▸ **Task item**
Return, exactly and in full, the lines of the records below starting at the one with "Viewport: 1551px width, 784px height." and ending at the one with "1389x868 pixels.", and no other lines.

▼▼▼

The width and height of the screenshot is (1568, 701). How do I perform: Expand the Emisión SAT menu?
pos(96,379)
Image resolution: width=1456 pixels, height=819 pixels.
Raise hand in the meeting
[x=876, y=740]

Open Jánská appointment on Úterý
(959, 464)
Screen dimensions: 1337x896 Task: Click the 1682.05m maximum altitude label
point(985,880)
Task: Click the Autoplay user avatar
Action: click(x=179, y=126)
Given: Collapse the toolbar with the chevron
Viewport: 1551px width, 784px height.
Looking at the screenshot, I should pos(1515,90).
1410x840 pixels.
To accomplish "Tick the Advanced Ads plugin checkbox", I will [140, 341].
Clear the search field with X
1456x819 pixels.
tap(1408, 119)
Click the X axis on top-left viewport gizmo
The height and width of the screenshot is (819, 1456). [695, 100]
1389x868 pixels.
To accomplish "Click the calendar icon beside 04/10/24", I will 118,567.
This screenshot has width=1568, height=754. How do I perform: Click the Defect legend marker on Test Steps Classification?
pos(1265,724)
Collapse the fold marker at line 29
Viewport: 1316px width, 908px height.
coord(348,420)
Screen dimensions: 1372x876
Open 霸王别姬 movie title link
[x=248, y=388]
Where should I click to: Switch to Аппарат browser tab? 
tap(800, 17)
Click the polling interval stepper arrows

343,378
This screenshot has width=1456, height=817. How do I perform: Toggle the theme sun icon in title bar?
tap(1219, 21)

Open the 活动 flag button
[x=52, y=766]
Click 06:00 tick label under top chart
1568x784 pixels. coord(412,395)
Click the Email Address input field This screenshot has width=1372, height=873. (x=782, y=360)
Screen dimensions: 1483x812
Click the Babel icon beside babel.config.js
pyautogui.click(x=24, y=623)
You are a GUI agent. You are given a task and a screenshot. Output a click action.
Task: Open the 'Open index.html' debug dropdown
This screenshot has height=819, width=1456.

▲▲▲

▸ **Final answer**
Viewport: 1551px width, 784px height.
Looking at the screenshot, I should pos(1515,90).
1410x840 pixels.
To accomplish "Tick the Advanced Ads plugin checkbox", I will [140, 341].
Clear the search field with X
1456x819 pixels.
tap(1408, 119)
Click the X axis on top-left viewport gizmo
The height and width of the screenshot is (819, 1456). [695, 100]
1389x868 pixels.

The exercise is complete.